About 99% bacteria are removed by this plant. But unfortunately the use of coagulants, rapid filtration and chemical disinfection often does not remove Giardia lamblia cysts, Cryptospordium oocysts, Cyclospora and viruses. More consistent removal of these pathogens is possible through slow sand filter. Therefore, water collected after filtration needs further treatment.
In addition, rapid sand filter plant operates about 50 times, faster than slow sand filter plant, and can delivers about 150 to 200 million gallons of water per acre per day. It requires less land area, less cost and less maintenance. Therefore, many plants are constructed in a chain. If one plant is being cleaned, the others are under operation.
Method # 3. Disinfection:
Some of the bacteria pass through filter even after filtration which must be killed before consumption of water. Therefore, disinfection of public water supply needs to be done. Disinfection is the final step of water purification. Solutions of sodium hypochlorite are treated in small towns but in recent years, chlorination of public water supply has become popular.
Chlorination involves the release of chlorine gas in water which gets readily mixed up with water (Fig. 31.5F). The amount of chlorine required depends on organic matter and number of microorganisms present in water, and duration of time to act upon. High concentration of chlorine quickly acts upon microorganisms and vice-versa. Therefore, the amount of chlorine required for disinfection is called chlorine demand.
Water is chlorinated to contain about 0.1 to 0.2 ppm of residual chlorine which reaches to this concentration after 20 minutes of its addition. However, if the concentration of chlorine exceeds its demand, peculiar odour and tastes are experienced.
If action of chlorine prolongs in water containing high amount of organic matter, chloramines, are formed. Change in odour and taste of water is due to the formation of chlorophenols. In the presence of high organic matter, chlorine reacts with it and produces halomethanes which are a group of carcinogenic compounds.

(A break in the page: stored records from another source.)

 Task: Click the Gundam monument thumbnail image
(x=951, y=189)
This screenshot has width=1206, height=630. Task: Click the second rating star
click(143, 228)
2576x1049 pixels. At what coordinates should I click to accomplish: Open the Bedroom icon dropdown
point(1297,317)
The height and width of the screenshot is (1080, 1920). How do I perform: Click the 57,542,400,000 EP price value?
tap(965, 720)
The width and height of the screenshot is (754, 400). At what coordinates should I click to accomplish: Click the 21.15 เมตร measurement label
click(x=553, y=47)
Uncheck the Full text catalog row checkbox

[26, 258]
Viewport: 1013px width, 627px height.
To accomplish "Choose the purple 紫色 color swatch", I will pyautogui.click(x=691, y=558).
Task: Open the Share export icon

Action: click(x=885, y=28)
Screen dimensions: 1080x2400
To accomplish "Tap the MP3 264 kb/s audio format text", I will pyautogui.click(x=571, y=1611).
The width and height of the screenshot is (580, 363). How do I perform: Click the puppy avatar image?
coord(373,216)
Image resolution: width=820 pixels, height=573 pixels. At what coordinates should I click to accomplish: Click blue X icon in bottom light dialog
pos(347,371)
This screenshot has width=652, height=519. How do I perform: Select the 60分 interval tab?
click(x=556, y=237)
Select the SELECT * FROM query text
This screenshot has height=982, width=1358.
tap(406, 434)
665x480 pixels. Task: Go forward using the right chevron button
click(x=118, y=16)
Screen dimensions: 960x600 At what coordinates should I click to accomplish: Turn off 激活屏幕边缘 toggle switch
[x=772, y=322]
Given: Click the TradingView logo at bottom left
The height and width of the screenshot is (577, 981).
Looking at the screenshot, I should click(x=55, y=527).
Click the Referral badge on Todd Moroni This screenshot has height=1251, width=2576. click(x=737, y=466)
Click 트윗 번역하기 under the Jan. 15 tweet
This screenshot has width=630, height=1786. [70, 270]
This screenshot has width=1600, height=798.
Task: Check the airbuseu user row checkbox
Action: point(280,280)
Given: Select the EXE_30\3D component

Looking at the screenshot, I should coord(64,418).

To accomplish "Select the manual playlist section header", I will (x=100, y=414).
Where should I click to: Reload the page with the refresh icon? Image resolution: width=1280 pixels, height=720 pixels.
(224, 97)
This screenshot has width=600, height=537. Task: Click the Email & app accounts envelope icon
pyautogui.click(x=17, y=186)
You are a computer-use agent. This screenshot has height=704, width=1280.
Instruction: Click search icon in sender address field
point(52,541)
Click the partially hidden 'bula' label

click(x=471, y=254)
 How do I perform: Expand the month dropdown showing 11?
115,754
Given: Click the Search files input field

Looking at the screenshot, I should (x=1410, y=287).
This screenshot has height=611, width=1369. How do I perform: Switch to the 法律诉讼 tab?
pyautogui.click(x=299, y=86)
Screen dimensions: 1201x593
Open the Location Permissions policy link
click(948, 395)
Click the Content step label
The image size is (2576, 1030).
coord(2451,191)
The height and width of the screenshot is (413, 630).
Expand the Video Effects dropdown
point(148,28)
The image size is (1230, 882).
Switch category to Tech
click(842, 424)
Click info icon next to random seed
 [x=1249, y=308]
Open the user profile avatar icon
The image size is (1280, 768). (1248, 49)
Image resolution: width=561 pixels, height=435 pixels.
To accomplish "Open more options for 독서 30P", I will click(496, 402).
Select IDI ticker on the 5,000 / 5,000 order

The mechanism of action of chlorine on microorganisms is obvious. After reacting with water, chlorine is converted into hypochlorous acid which in turn quickly releases nascent oxygen.
The nascent oxygen soon oxidises the cellular components of microorganisms as well as organic matter. In addition, chlorine fails to kill the microbial spores. The other gas which behaves like chlorine is the ozone. The simplest method to make water free from microbes and for consumption is boiling for 10-15 minutes.